The foodservice distribution industry will contract by 8 – 10% from 2019 – 2021. As shown in Exhibit 2, during this time, the “Big 3” have grown by 28% (the growth includes acquisitions, of which there were several consequential ones completed), meaning they have outperformed the market and gained share. As we have discussed in previous analyses, this is due to their scale, resources and “spot on” strategic initiatives they have made in operational improvements, structural cost reductions, brand development, organization, diversification, digitization and related areas. The superior growth has come at a cost, as gross and operating profit margin percentages have shrunk by 130 and 90 basis points, respectively, but operating expenses are 30 basis points lower. This provides ample earnings leverage which will be realized with ongoing volume increases.
As noted by several of the distributor executives during their earnings calls, the foodservice industry, including the “Big 3” and other distributors, is showing remarkable resilience. While the travel and business-oriented segments are facing a slower rebound than other foodservice segments (and distributor exposure to these segments is a definite headwind), restaurants are enjoying an unprecedented demand surge that many are not fully able to handle given the severe labor shortage in certain (many) markets. Distributors have their own labor struggles, and, in some cases, have reduced or eliminated service to specific customers to free up their badly strained capacity, radical approaches rarely seen in other than localized situations. It remains to be seen for how long the problem drags on and how operators respond. Further, the “Big 3” and other foodservice distributors are facing product shortages, poor service levels, late deliveries and a host of other related supply chain problems that pose very serious challenges to their ability to service their customers.

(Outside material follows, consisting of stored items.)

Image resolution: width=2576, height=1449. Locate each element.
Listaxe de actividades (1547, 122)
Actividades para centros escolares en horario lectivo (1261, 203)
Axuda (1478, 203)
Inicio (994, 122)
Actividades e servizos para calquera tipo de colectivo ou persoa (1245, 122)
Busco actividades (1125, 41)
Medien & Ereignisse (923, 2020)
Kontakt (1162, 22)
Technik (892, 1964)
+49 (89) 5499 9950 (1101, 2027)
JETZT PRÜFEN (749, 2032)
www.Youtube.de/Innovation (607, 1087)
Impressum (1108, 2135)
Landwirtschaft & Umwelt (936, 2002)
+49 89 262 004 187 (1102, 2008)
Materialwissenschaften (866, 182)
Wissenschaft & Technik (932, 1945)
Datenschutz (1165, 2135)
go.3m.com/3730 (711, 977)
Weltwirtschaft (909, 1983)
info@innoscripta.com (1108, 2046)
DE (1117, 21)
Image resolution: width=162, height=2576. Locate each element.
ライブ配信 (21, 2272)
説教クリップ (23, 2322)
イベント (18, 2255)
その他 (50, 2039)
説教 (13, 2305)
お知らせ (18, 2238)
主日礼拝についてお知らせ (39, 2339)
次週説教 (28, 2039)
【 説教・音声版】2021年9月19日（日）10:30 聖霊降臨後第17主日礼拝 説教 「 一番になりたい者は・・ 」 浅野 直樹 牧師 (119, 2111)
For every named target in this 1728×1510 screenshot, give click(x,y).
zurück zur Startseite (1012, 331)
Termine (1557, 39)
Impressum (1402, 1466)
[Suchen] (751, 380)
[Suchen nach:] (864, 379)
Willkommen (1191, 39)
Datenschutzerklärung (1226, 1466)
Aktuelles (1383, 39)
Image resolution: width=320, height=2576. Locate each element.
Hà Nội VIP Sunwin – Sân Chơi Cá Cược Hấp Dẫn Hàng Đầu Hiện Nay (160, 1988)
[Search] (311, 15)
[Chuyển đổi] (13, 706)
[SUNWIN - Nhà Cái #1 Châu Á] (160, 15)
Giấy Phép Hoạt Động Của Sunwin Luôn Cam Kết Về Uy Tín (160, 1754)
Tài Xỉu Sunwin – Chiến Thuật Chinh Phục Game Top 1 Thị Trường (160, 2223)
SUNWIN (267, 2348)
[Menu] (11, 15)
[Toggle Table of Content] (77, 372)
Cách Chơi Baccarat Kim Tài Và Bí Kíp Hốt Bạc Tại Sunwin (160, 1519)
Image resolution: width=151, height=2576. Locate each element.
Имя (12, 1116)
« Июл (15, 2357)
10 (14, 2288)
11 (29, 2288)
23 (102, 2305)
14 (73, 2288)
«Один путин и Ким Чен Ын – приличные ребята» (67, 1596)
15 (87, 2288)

Still, on balance the “Big 3” are reaping the benefits of the industry’s rapid recovery (which is bound to be uneven) and we expect them to continue to do so, given their strong management, ample resources, operational excellence and customer focus.
¹The Chef’s Warehouse, a publicly traded specialty distributor focused on independent restaurants, reported sales +111.0% and gross profit +120.8% on volume trends of +122.9% cases for specialty foods and +66.5% lbs. for center-of-the-plate.